Kolejny raz zawitaliśmy w Cotoce, tym razem z okazji Bożego Ciała, w sam raz na obiad. Dzień był ciepły i słoneczny, wiec milo było posiedzieć sobie na dworze, w jednej z rodzinnych restauracji obok głównego placu. Przy jednym ze stołów rozstawionym wprost na chodniku, z widokiem na kościół.
So we went to Cotoca again, this time to celebrate Corpus Christi and just in time for lunch. The day was warm and sunny, so it was nice to sit outside, in one of the mamas & papas restaurants nearby the main square, with the view on church. We sat at one of the tables put directly on the sidewalk.

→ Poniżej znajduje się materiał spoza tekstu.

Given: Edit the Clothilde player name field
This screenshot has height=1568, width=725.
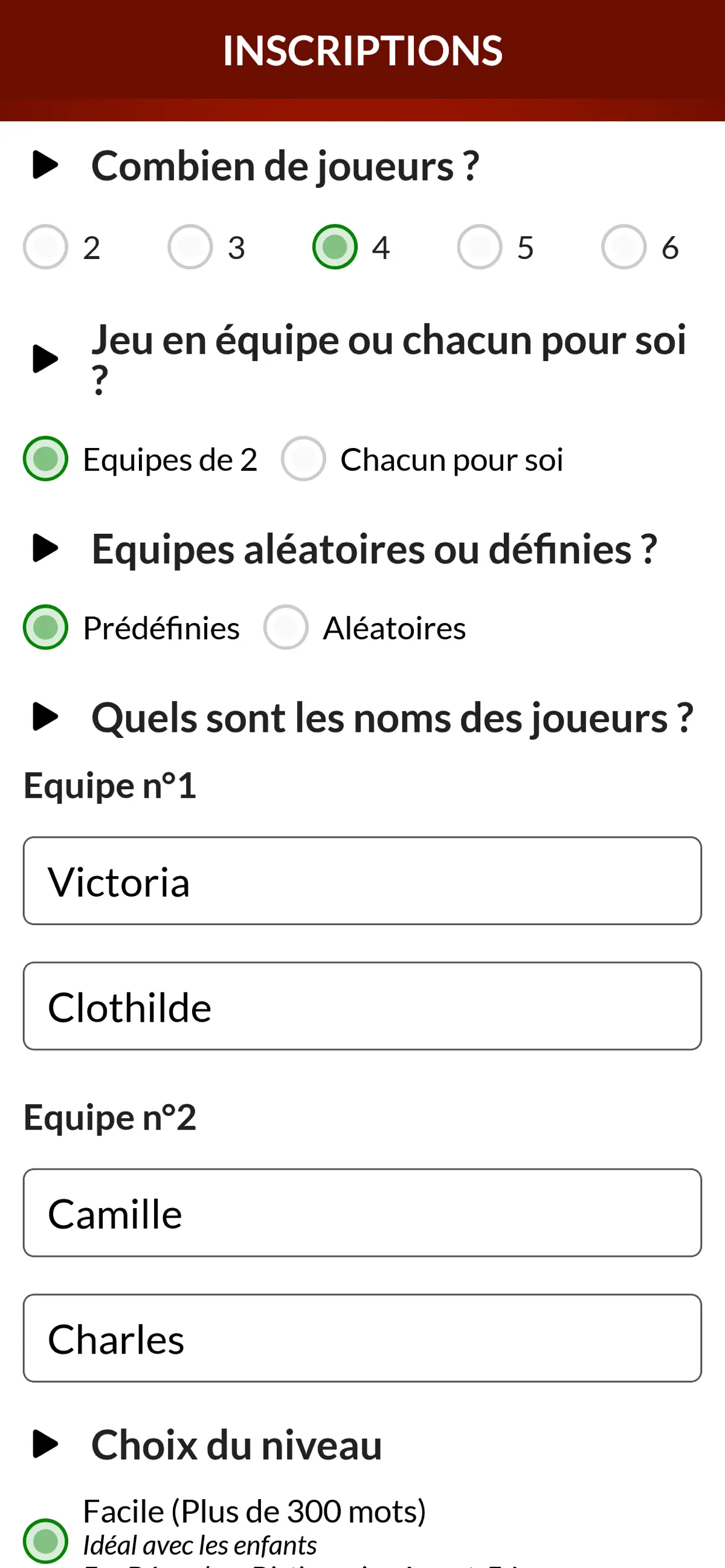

Jak zwykle zamówiliśmy —> sosnos i arepas, ale postanowiliśmy także spróbować pięknie pachnącego majadito, gotowanego na ogniu w wielkim blaszanym garze. W karcie dan były również szaszłyki z mięsa wołowego oraz żeberka, wprost z rusztu (paquumuto?), ale sobie darowaliśmy, bo mięso zawsze wydaje nam się za twarde.
As usual, we ordered some sosnos and arepas, but decided to also try a tasty looking majadito, cooked on the fire in a big tin pot. They also offered skewers of beef and ribs, straight from the grill (paquumuto?), but we gave it a pass as the meat usually is too hard for us to bite.
sonso
Za to do picia zamówiliśmy sobie zbyt słodkie, ale orzeźwiająco zimne mocochinchi, czyli kompot z suszonych brzoskwin.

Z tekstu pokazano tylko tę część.